MPs call for "serious look" at Wales Office merger

Cheryl Gillan in the Wales Office
Image caption Cheryl Gillan at her desk in the Wales Office

MPs have suggested merging the UK government departments responsible for Wales, Scotland and Northern Ireland.

A report by a Commons committee recommends a "serious look" at the Whitehall arrangements for the three devolved nations.

It comes after a row about the future of the Wales Office in the wake of the Yes vote in the referendum on the assembly's law-making powers.

Downing Street said there were no plans to change the structure.

The suggestion is contained in a report from the Public Administration Select Committee (Pasc) into the wider question of the size of the UK government.

It says the Westminster government appoints too many ministers and should reduce the number by the middle of the parliament.

It recommends "a serious look at the Whitehall departments of state for Scotland, Wales and Northern Ireland".

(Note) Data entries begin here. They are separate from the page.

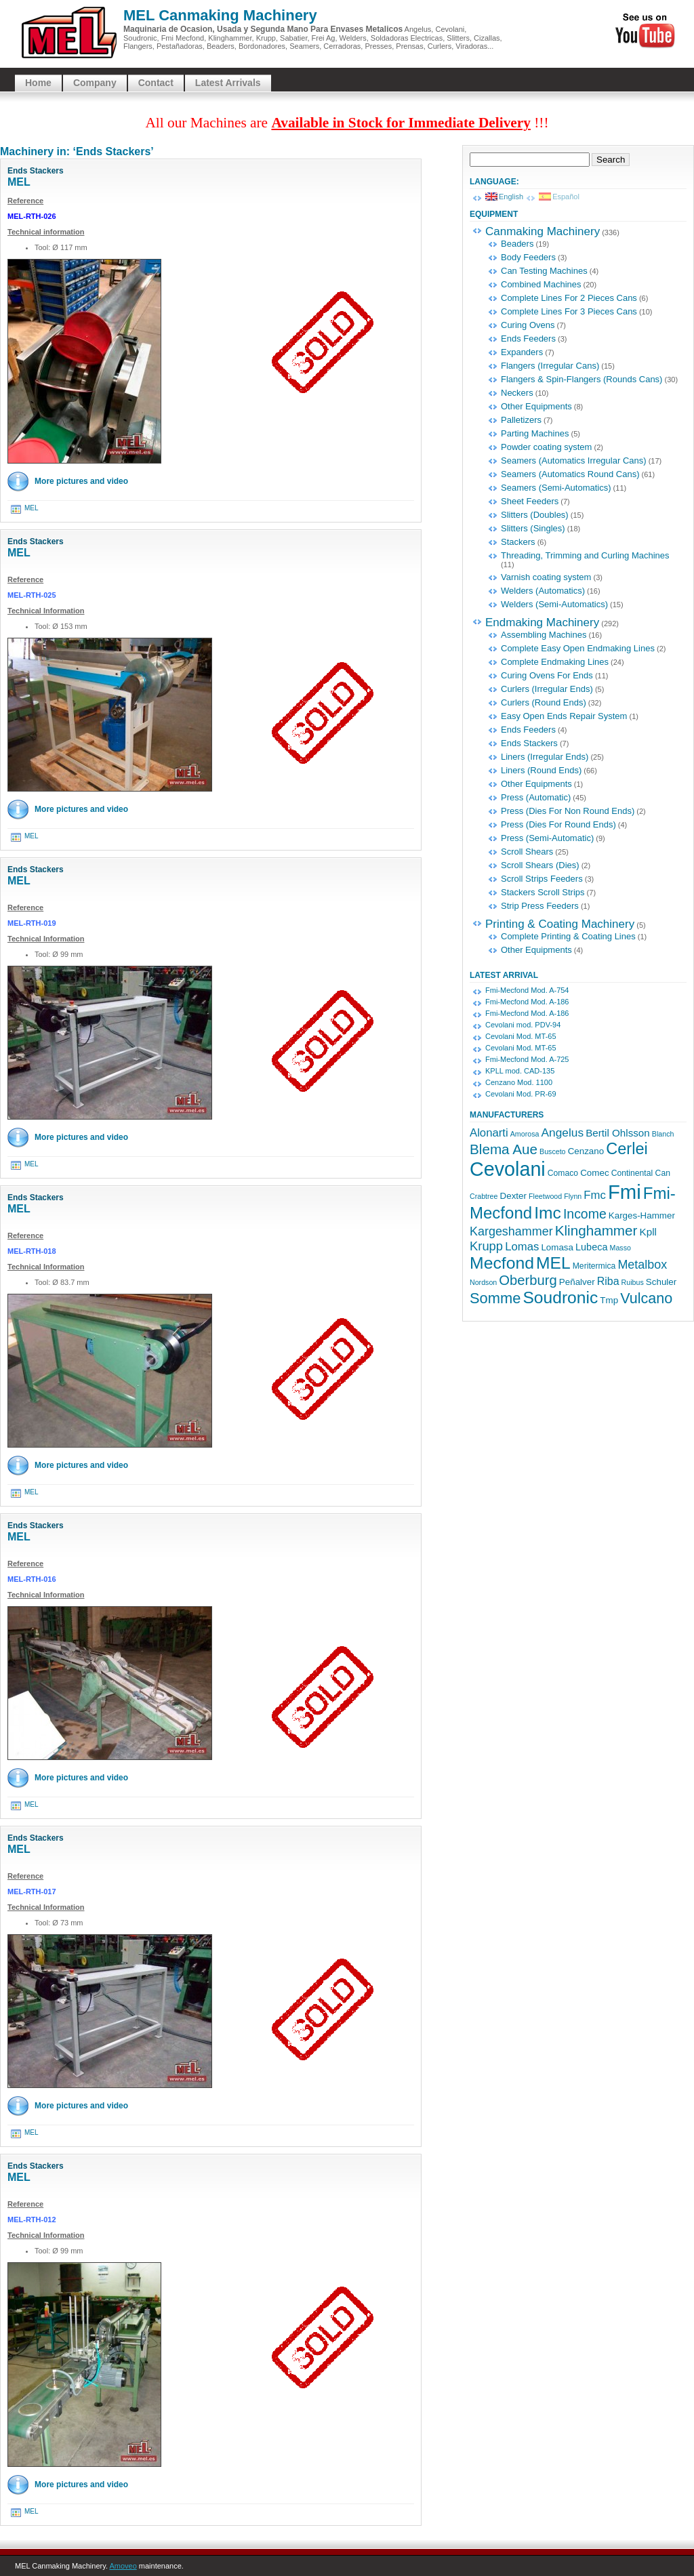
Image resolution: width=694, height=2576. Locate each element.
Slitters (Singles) (533, 528)
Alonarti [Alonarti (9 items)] (489, 1132)
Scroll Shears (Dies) (540, 865)
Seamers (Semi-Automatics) (556, 488)
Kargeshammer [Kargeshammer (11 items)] (511, 1231)
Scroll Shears (527, 851)
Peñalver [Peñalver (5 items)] (577, 1282)
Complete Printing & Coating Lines (568, 936)
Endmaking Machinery (542, 622)
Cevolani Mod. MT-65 (520, 1036)
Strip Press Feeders (540, 906)
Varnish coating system (546, 577)
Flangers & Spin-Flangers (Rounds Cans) (581, 379)
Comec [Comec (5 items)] (594, 1173)
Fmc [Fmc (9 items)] (595, 1195)
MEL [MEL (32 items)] (553, 1263)
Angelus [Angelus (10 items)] (562, 1132)
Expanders (522, 352)
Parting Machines (535, 433)
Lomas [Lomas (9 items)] (522, 1246)
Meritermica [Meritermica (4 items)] (594, 1266)
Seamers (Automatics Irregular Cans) (574, 460)
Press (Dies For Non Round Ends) (567, 811)
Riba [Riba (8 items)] (608, 1281)
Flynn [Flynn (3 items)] (572, 1196)
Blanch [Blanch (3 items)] (663, 1134)
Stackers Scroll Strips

"Merging together these departments would not involve a major reorganisation given the relatively small size of the three respective offices," it says.

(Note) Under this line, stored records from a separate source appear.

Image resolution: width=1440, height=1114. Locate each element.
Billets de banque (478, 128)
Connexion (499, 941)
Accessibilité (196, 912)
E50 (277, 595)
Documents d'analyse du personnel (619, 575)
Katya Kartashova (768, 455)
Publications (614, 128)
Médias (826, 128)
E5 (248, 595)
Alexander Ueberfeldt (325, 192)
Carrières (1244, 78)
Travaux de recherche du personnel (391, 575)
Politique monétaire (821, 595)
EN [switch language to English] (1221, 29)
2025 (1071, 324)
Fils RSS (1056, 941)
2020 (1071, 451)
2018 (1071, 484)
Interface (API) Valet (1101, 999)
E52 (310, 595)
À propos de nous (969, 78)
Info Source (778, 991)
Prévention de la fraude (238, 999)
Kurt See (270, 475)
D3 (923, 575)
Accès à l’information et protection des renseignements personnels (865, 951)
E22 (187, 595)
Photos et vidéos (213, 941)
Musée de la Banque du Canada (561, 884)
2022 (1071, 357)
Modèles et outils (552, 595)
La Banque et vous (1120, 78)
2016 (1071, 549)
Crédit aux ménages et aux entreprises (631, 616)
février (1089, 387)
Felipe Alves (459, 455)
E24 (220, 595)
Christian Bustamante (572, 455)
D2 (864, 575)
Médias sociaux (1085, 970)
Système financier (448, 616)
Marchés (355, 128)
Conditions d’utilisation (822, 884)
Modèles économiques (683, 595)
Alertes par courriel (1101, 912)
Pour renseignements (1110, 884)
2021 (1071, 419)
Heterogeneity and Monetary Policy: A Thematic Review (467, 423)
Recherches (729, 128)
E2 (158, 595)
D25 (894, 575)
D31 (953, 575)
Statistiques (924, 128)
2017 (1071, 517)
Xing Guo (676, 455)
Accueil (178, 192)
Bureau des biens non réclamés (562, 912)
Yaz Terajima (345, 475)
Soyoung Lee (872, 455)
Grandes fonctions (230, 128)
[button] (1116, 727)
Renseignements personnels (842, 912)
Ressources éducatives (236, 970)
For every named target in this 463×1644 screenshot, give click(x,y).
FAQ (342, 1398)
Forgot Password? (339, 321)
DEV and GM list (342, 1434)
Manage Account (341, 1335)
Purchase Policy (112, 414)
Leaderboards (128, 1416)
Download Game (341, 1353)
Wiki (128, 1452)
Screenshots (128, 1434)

The change would save two Cabinet posts and one junior minister.

The Wales Office employs 60 staff, the Scottish Office 100 and the Northern Ireland Office 110.

At the weekend assembly presiding officer Lord Elis-Thomas said the Wales Office could be wound up.

Following the referendum in favour of direct law-making powers for the assembly, the Wales Office no longer has to handle bids for powers from Cardiff.

Lord Elis-Thomas was met with an angry reaction from Wales Office ministers and shadow Welsh secretary Peter Hain.

'Powerful voice'

The Conservative MP for Aberconwy, Guto Bebb, said Thursday's report was not a response to last week's Welsh referendum, but comes after a decision to cut the number of MPs from 650 to 600.

He said it was important Wales had a strong voice around the Cabinet table, particularly as the UK government embarks on an inquiry into how the assembly is funded.

"But in the long term I think there is a debate to be had as to whether the Welsh voice at the Cabinet table is going to be heard through a Wales Office or whether we could be looking at a Cabinet Secretary responsible for the three devolved nations," he said.

"That is something I'm willing to debate, but I think in the short term the Welsh Office must remain."

Responding to the Pasc report, Mr Hain said the previous Labour government rejected the idea of merging the Wales Office.

"What matters is that Wales has a powerful voice around the Cabinet table with Welsh officials in support," he said.

A Downing Street spokesperson said: "The secretary of states and ministers for the devolved administrations are prime ministerial appointments; they do an important job representing their countries' interests at UK government level and UK government interests in the devolved administrations.

"There are no plans to change this structure."